**About this exercise:** Set down every record below exactly as it appears, but without the pictures.

[[ Exercise data, beginning ]]

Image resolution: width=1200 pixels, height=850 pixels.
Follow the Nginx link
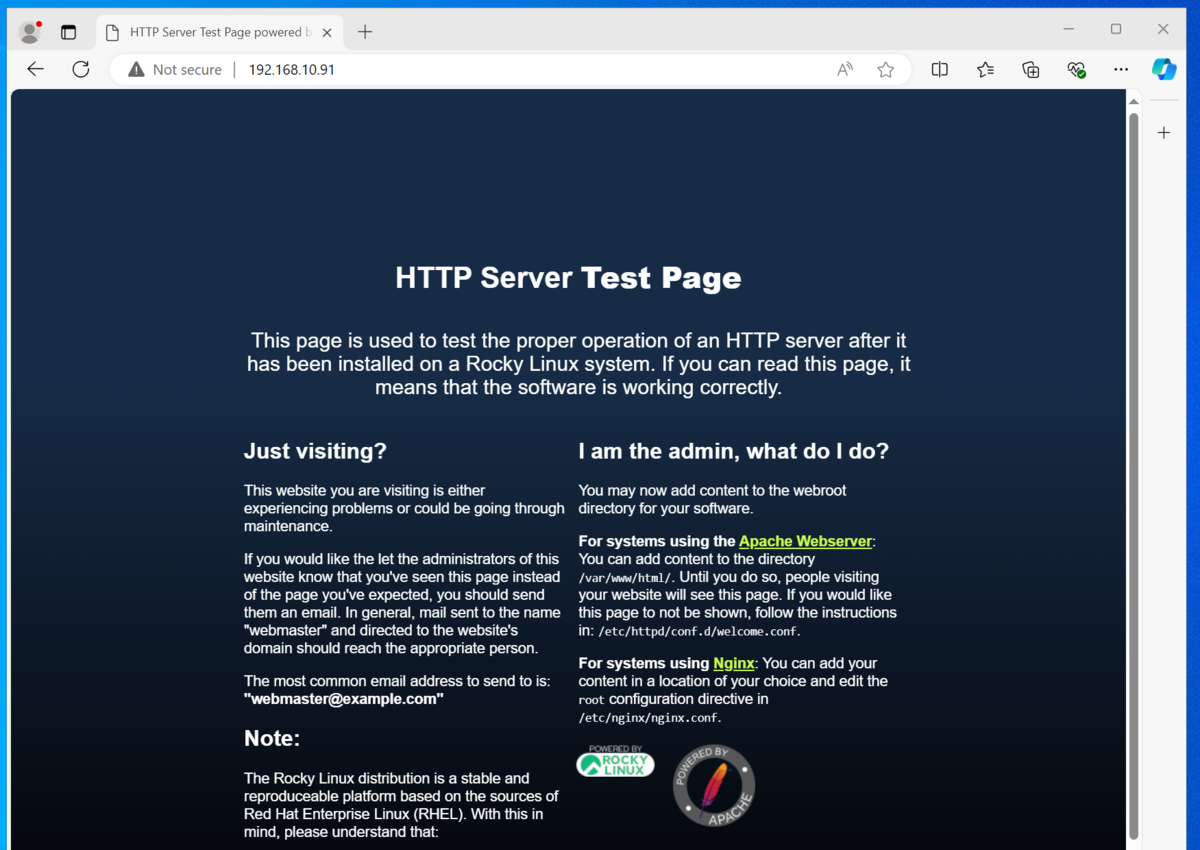point(733,663)
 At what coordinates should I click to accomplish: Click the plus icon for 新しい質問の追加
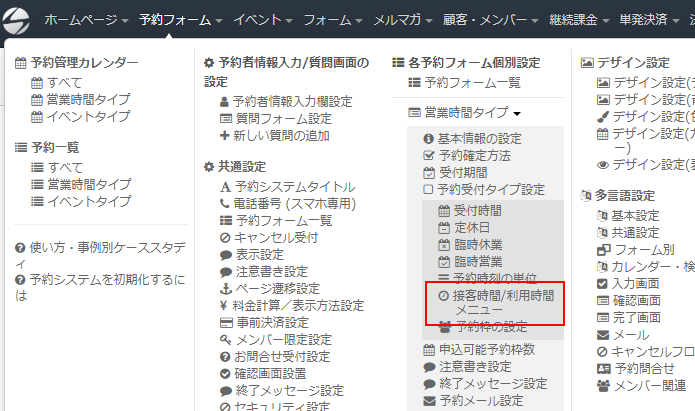(225, 135)
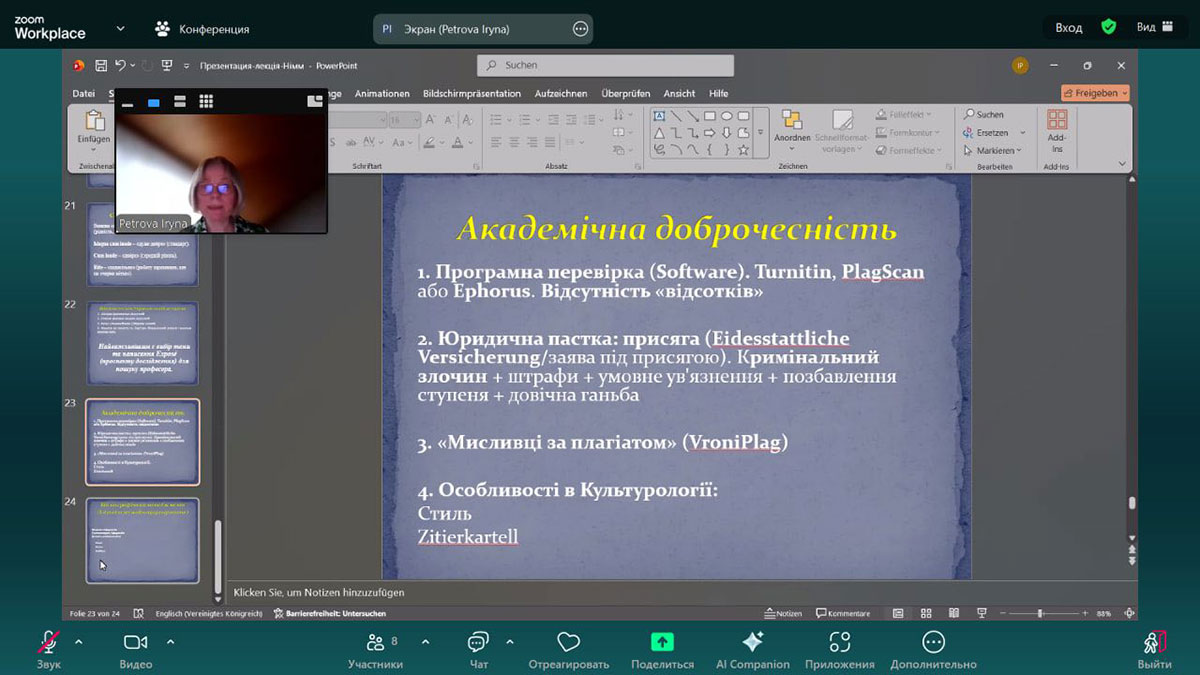Select slide 24 thumbnail
The image size is (1200, 675).
click(142, 540)
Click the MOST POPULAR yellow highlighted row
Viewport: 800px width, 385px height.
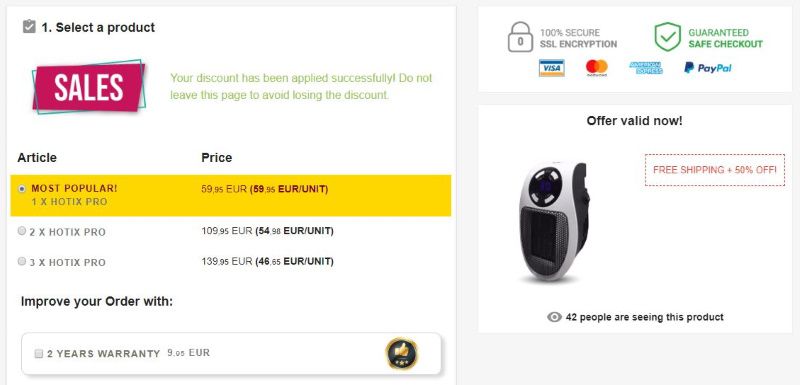tap(231, 195)
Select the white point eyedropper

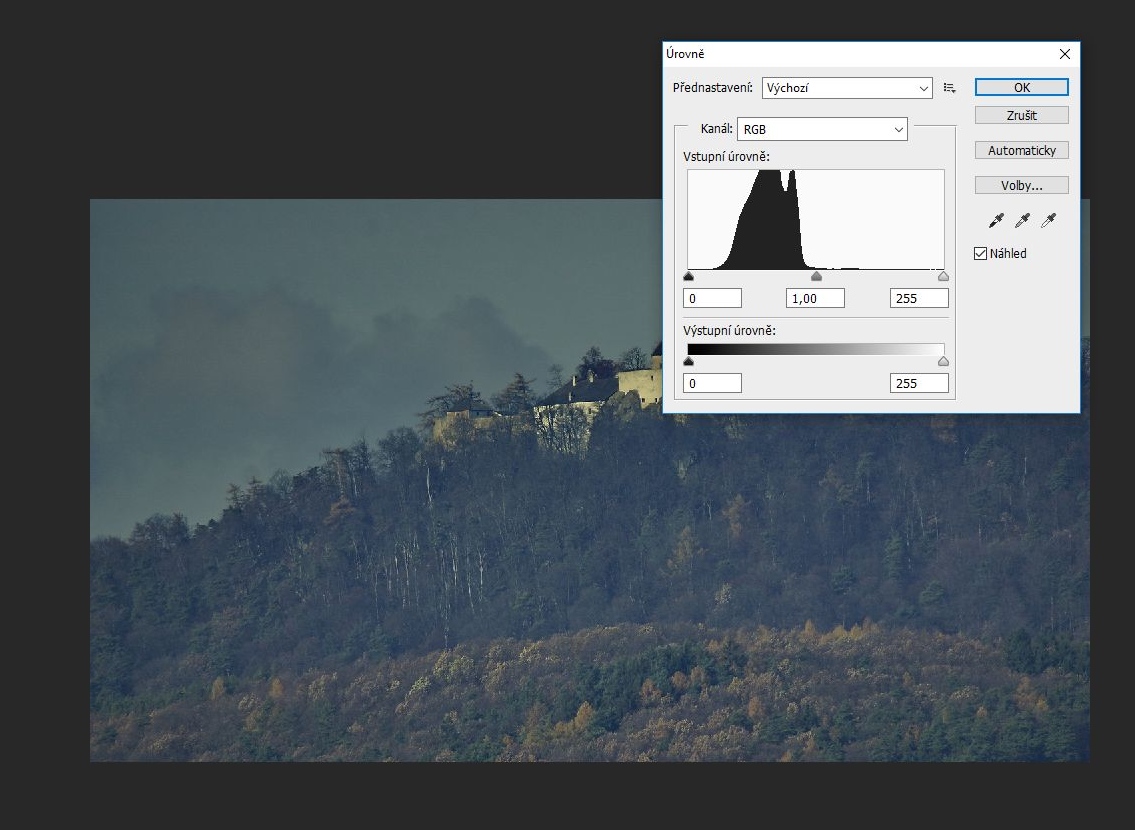coord(1048,220)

[[ Exercise data, end ]]

**Task output:**
Image resolution: width=1200 pixels, height=850 pixels.
Follow the Nginx link
point(733,663)
 At what coordinates should I click to accomplish: Click the plus icon for 新しい質問の追加
(225, 135)
Select slide 24 thumbnail
The image size is (1200, 675).
click(142, 540)
Click the MOST POPULAR yellow highlighted row
Viewport: 800px width, 385px height.
tap(231, 195)
Select the white point eyedropper

coord(1048,220)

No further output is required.